As the US unemployment rate continues to drop, employers in various industries have been challenged by high turnover rates, especially for lower-level positions. In some cases, employers struggle to even fill positions at all. These trends have led forward-thinking employers to turn to non-traditional candidates—people changing industries, people without degrees, and people with criminal records—to join their ranks.
Who are non-traditional candidates?
As the name suggests, a non-traditional candidate is anyone who might not meet traditional hiring criteria.
- A candidate with an alternative educational background, outside of traditional academic institutions. Advanced degrees are pricey, and there are many online educational platforms that rival the quality of a university. Coursera, Wall Street Prep, CodeSchool, App Academy, and Khan Academy are just a few examples of how non-traditional candidates are educating themselves for a fraction of the cost.
- A person transitioning from a radically different field, either out of personal interest or because their skill set was rendered obsolete by automation/outsourcing. As the labor market increasingly emphasizes flexible “jack-of-all-trades” type candidates, it’s not uncommon to encounter resumés with experience that might seem all over the map. Conservative recruiters might balk and think that these candidates are unfocused and inattentive, while savvy recruiters will realize the latent potential that lies in their wide range of experiences.
- Someone who is currently incarcerated or has been in the past.
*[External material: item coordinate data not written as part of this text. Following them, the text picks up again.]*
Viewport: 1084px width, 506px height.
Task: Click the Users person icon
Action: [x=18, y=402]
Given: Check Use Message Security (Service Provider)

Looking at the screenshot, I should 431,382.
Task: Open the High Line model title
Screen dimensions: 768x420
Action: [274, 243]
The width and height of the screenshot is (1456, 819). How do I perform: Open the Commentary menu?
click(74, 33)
Both the service industry and manufacturing are examples of how current and former prisoners are put to work. The phenomenon of prisoner labor has been rightly criticized; oftentimes, prisoners work for wages far below the legal minimum. However, as Ben Casselman recently wrote in The New York Times, this is not the case for all employers that employ prisoners. There are many that pay a living wage and help ex-cons reintegrate into society after their sentences end.
Why are they a benefit to my business?
Employers turn to non-traditional candidates when they’re having trouble filling positions, or when they’re faced with high-turnover because more traditional candidates leave too quickly. Non-traditional candidates have their own unique benefits. It’s a well-established fact that gender and ethnic diversity in the workplace, beyond being the right thing to do, is inherently more profitable. The data backs it up—people with different experiences make your team more well-rounded, and better equipped to deal with problems. As Austin Belcak of Grads of LifeVoice writes for Forbes, “cookie cutter teams” constituted by what would be considered to be ideal candidates actually “suffer from a lack of diverse thinking” and are “more likely to overlook errors or miss solutions that could potentially undermine your success.”
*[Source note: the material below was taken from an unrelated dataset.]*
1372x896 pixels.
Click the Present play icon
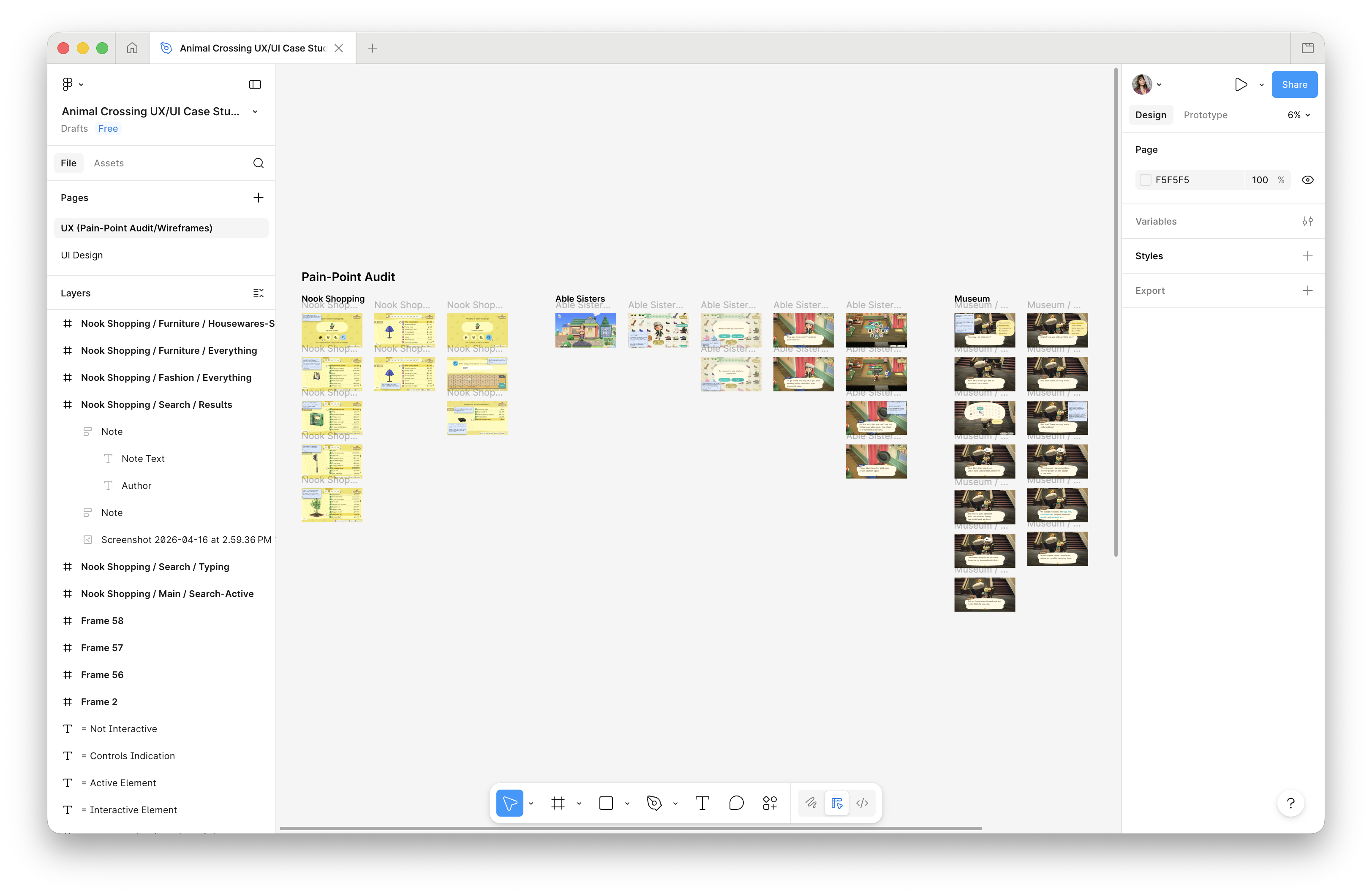pos(1241,85)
Industries across the board—from manufacturing to tech to service to the arts—are embracing non-traditional candidates. Beyond diversifying your workplace, turning to non-traditional candidates is a financially-savvy decision. The labor market has shorted these candidates because they didn’t fit unnecessarily narrow criteria. Because of this, they’re highly enthusiastic while ready to take positions for a lower salary than a traditional candidate.
How can I recruit them?
Recruiting non-traditional candidates begins at the job listing. It’s important not to deter candidates with stringent restrictions on experience or educational background. In addition to your EEO Statement, include a note that non-traditional applicants are welcome to apply, and that you welcome degreeless candidates, older candidates, formerly incarcerated candidates, or those who might not otherwise typically apply.
Beyond the job posting, consider adjusting your recruitment strategy for non-traditional candidates. These adjustments could include highlighting the success of non-traditional candidates within your company on your hiring blog. Consider running ads in publications that might not be part of your target audience, but rather in an adjacent field. This will go a long way towards cultivating your reputation as a company that is friendly towards non-traditional candidates. Adjust your recruitment strategy and it will increase the number of non-traditional resumés that make it to your HR department. From there, you will be able to reap the benefits: a lower turnover rate combined with cost-effective, innovative, employees in your workplace.